DATA PROVIDED Start Marker

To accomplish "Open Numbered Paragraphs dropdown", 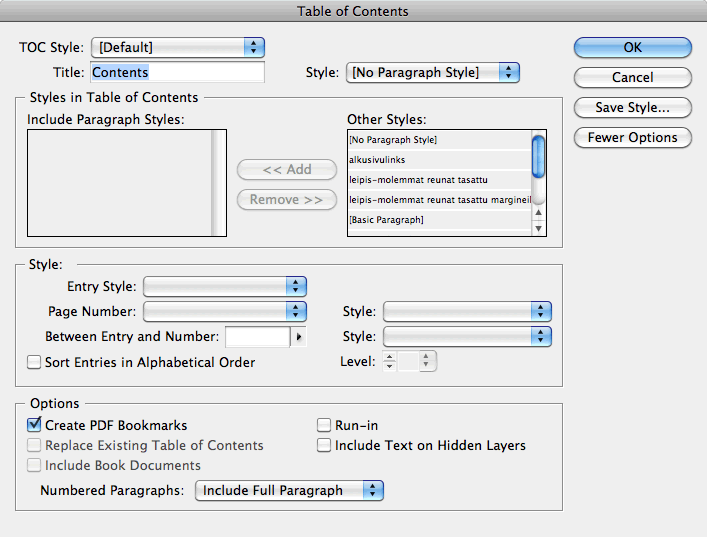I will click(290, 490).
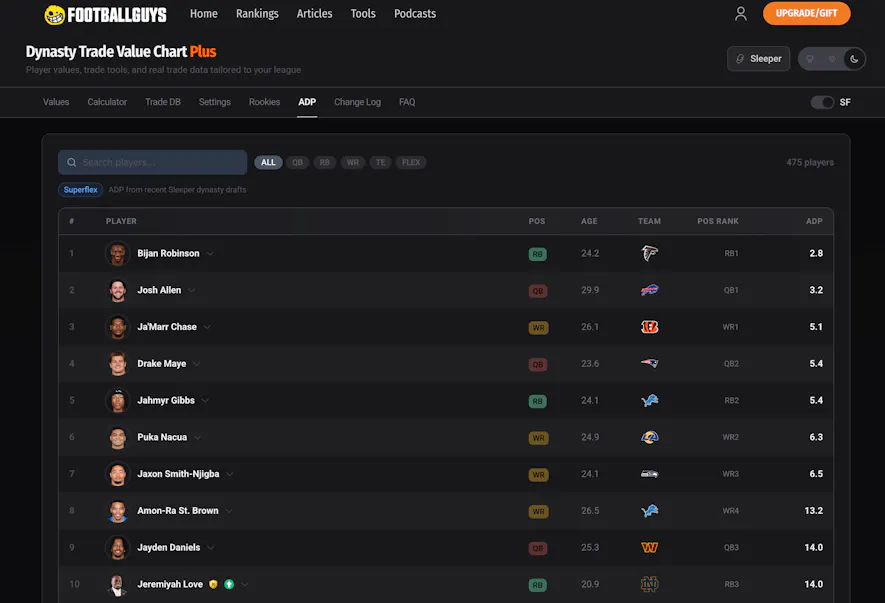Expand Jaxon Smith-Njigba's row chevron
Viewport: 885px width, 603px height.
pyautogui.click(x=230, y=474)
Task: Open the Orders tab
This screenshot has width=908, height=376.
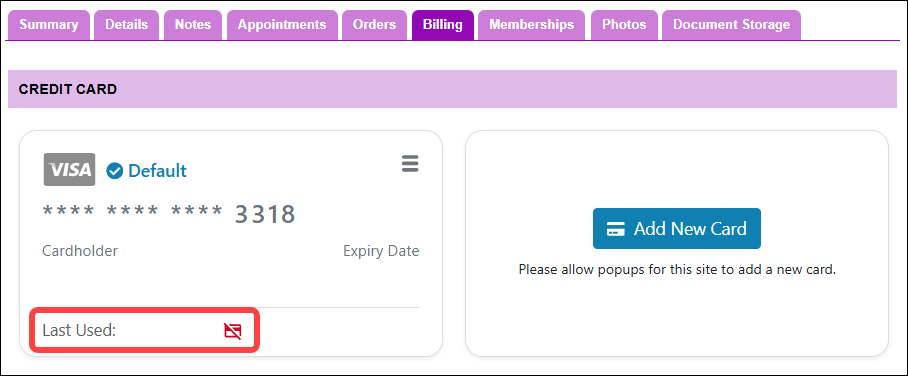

DATA PROVIDED End Marker

### ACTIVITY
Your task is to repeat only the lines from the line containing "Task: Open the Orders tab" through the final line of the material, inclusive; do not include pictures.

### ANSWER BOX
Task: Open the Orders tab
This screenshot has width=908, height=376.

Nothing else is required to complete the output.